(Beginning of Given entries)

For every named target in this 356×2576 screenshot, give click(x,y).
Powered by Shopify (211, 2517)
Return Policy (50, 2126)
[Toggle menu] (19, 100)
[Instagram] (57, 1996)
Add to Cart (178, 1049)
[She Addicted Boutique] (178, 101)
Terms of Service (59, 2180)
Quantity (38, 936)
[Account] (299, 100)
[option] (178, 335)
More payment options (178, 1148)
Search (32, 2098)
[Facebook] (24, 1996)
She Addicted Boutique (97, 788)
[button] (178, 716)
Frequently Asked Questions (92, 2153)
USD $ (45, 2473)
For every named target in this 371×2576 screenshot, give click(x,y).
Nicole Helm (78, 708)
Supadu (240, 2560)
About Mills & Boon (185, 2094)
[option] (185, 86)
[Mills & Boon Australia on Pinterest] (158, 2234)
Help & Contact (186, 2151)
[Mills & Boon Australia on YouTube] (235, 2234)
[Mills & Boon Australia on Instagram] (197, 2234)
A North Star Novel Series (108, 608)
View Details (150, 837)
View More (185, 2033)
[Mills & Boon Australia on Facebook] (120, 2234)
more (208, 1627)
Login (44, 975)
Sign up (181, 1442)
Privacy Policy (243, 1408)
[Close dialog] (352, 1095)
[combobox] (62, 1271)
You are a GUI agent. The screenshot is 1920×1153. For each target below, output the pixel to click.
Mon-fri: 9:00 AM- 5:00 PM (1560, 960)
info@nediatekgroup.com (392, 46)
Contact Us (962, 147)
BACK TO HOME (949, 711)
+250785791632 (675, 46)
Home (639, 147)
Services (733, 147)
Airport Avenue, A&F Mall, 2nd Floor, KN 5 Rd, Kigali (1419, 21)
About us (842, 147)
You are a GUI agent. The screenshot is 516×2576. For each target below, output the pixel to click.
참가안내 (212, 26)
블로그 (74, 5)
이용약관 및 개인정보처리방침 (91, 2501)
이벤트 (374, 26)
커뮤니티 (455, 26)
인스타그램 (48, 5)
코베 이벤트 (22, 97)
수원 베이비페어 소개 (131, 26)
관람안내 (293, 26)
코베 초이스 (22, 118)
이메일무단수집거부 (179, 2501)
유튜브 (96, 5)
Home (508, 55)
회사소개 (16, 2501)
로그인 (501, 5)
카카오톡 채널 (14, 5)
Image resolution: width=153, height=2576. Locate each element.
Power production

(End of Given entries)

Work to complete
Copy the lines above exactly. Start with the line containing "Search (32, 2098)", end with the line containing "이메일무단수집거부 (179, 2501)", and include both.

Answer for this exercise
Search (32, 2098)
[Facebook] (24, 1996)
She Addicted Boutique (97, 788)
[button] (178, 716)
Frequently Asked Questions (92, 2153)
USD $ (45, 2473)
For every named target in this 371×2576 screenshot, give click(x,y).
Nicole Helm (78, 708)
Supadu (240, 2560)
About Mills & Boon (185, 2094)
[option] (185, 86)
[Mills & Boon Australia on Pinterest] (158, 2234)
Help & Contact (186, 2151)
[Mills & Boon Australia on YouTube] (235, 2234)
[Mills & Boon Australia on Instagram] (197, 2234)
A North Star Novel Series (108, 608)
View Details (150, 837)
View More (185, 2033)
[Mills & Boon Australia on Facebook] (120, 2234)
more (208, 1627)
Login (44, 975)
Sign up (181, 1442)
Privacy Policy (243, 1408)
[Close dialog] (352, 1095)
[combobox] (62, 1271)
You are a GUI agent. The screenshot is 1920×1153. For each target below, output the pixel to click.
Mon-fri: 9:00 AM- 5:00 PM (1560, 960)
info@nediatekgroup.com (392, 46)
Contact Us (962, 147)
BACK TO HOME (949, 711)
+250785791632 (675, 46)
Home (639, 147)
Services (733, 147)
Airport Avenue, A&F Mall, 2nd Floor, KN 5 Rd, Kigali (1419, 21)
About us (842, 147)
You are a GUI agent. The screenshot is 516×2576. For each target below, output the pixel to click.
참가안내 (212, 26)
블로그 (74, 5)
이용약관 및 개인정보처리방침 (91, 2501)
이벤트 (374, 26)
커뮤니티 (455, 26)
인스타그램 (48, 5)
코베 이벤트 (22, 97)
수원 베이비페어 소개 (131, 26)
관람안내 (293, 26)
코베 초이스 (22, 118)
이메일무단수집거부 (179, 2501)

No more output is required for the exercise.